For instance, Alkali was alleged to have conspired with the Minister of Humanitarian Affairs, Disaster Management and Social Development, Hajia Sadiya Umar-Farouk to withdraw and squander N5 billion for the procurement of vehicles for the military without approval of the NEDC board. But the decision to support the military operations in Northeast did not emanate from the NEDC management, but it came from recommendations of a communique of a Security Summit of the relevant stakeholders in Maiduguri, which pressed on the NEDC to support logistics for the Military.

And the NEDC board too was duly informed and gave its nod; but the amount expended for the purchase of vehicles was less than N5 billion as alleged. But since it was over the approval limits of the commission, due process was adhered, as the matter was referred to the ministerial tender’s board to the Bureau for Public Procurement. And advice was sought in the process and the approval granted.

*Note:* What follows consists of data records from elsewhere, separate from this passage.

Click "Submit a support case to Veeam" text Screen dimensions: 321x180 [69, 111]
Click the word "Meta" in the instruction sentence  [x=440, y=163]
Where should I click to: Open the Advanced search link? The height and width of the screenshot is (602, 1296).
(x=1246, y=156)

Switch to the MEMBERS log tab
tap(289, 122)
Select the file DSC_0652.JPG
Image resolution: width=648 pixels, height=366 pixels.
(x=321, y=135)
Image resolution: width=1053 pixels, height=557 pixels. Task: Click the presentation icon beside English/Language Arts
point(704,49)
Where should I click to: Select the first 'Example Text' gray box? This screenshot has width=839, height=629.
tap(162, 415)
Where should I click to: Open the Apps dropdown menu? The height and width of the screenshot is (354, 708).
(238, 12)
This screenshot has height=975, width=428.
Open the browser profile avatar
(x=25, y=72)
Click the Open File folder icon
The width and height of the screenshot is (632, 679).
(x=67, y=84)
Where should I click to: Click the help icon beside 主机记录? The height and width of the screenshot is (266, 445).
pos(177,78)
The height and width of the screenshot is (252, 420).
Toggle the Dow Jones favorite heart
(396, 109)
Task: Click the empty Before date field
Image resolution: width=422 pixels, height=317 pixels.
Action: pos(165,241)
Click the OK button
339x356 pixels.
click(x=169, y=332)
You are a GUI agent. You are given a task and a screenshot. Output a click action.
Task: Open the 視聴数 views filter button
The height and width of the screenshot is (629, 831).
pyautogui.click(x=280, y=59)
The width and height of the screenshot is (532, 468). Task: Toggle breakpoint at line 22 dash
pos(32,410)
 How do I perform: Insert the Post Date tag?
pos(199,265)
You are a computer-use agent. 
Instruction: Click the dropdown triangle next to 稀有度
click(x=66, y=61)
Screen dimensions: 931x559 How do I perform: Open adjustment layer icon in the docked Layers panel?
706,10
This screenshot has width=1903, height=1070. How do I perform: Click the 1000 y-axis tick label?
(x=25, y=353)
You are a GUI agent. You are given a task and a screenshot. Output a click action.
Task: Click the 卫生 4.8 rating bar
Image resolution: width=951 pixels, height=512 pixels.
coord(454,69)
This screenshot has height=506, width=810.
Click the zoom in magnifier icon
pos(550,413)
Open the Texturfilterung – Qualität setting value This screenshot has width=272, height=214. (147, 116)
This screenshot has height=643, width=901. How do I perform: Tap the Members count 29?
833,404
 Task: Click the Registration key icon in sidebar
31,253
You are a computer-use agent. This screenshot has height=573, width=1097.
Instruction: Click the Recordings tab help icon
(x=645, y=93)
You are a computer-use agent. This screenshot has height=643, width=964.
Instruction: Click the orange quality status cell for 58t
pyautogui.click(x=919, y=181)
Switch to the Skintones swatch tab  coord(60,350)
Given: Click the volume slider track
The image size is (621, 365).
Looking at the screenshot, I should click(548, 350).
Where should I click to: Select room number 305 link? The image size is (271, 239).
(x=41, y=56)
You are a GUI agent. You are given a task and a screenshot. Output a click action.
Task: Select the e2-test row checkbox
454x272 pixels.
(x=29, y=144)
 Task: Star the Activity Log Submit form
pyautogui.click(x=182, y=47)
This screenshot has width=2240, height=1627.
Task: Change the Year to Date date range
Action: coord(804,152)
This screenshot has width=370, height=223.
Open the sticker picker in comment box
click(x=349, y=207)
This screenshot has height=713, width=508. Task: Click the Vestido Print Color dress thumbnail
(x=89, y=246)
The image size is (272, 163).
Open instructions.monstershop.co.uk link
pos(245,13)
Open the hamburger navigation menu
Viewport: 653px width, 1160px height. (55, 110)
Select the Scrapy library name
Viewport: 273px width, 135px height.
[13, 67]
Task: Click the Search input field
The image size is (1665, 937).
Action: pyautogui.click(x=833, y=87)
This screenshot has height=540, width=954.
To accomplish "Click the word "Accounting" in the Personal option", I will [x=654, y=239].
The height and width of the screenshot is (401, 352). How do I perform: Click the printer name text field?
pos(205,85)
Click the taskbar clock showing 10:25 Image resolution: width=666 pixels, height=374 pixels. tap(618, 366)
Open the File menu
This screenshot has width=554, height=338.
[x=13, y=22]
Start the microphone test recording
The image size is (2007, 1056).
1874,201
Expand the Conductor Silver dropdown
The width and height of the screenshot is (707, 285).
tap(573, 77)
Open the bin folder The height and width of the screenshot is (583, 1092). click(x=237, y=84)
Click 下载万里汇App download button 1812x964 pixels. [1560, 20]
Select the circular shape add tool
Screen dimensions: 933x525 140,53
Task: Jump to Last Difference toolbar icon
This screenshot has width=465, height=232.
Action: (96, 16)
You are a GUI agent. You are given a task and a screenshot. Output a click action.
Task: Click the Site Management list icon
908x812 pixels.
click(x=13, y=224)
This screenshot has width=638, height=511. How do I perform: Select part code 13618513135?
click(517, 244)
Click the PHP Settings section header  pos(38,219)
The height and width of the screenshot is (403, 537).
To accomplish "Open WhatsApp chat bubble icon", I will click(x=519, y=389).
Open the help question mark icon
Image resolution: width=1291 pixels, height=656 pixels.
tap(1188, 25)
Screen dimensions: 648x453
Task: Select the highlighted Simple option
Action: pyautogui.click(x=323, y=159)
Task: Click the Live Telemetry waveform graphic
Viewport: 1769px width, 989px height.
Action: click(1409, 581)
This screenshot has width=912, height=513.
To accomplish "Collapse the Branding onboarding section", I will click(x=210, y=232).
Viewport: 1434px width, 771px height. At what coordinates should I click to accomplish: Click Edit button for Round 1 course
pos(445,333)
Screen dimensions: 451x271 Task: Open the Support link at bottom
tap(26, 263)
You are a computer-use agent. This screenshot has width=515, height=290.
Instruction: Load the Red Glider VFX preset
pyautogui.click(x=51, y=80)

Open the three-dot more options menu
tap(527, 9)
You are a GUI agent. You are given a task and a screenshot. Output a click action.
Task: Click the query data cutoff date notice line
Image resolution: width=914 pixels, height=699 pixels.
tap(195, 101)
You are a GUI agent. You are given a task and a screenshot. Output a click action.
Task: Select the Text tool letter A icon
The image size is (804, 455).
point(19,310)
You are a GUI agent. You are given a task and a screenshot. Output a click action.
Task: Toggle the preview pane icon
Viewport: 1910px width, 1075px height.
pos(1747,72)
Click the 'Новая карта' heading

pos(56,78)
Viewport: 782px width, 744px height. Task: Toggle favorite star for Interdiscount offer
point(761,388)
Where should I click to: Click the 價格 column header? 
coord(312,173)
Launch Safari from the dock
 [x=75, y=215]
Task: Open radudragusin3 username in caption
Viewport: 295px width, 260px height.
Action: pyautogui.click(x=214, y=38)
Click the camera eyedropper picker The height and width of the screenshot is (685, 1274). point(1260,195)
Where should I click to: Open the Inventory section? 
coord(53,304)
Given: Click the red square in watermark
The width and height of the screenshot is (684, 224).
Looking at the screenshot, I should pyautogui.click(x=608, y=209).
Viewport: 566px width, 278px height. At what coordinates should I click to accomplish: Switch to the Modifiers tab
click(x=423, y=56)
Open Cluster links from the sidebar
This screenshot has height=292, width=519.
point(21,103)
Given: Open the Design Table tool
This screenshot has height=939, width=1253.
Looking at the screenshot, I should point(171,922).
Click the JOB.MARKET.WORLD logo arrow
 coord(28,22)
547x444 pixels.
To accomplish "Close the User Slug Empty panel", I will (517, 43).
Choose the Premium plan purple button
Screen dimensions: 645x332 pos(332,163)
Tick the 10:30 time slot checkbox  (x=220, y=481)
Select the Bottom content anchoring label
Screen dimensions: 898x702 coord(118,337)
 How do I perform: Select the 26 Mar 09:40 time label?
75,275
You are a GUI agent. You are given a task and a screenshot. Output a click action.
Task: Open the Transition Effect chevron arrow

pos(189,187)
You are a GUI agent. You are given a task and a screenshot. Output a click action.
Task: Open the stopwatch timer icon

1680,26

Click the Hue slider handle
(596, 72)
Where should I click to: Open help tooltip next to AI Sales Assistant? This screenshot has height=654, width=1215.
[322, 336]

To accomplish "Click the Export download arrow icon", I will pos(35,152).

Interestingly too, the probe established nowhere where Alkali neither committed funds of the commission to acquire landed properties in Abuja, Kaduna or Maiduguri nor paid himself monthly salaries and allowances amounting to N8.5 million, without recourse to the Salaries and Wages Commission as alleged by the petitioners. Thus, the otherwise serious investigation of the NEDC management over misappropriated N100 billion and abuse of procurement laws morphed into a comic show.

In the NASS correspondence with ref. No; NASS/CAN/35/Vol.1/153, dated July 8, 2021, to the NEDC Managing Director, it communicated the decisions of the House of Representatives resolutions on the probe of the alleged misappropriation of 100 billion as follows; (a) Commend the North East Development Commission for their due diligence in the execution of the projects; and also, directed the management to hasten to utilize other released, but unspent funds in the commission’s custody.

In clear terms, the House of Representatives found out the truth and absolved the NEDC Managing Director, Alhaji Mohammed Goni Alkali and his management team of any complicity in the handling of the commission’s finances. Therefore, the NEDC under the leadership of Alkali remains a doyen of accountability and transparency in the execution of projects, as it seeks to ameliorate the sufferings and pains of people of the Northeast region devastated by more than 10 years of Boko Haram insurgency.

Attah is a legislative staff at the National Assembly and wrote this piece from Abuja.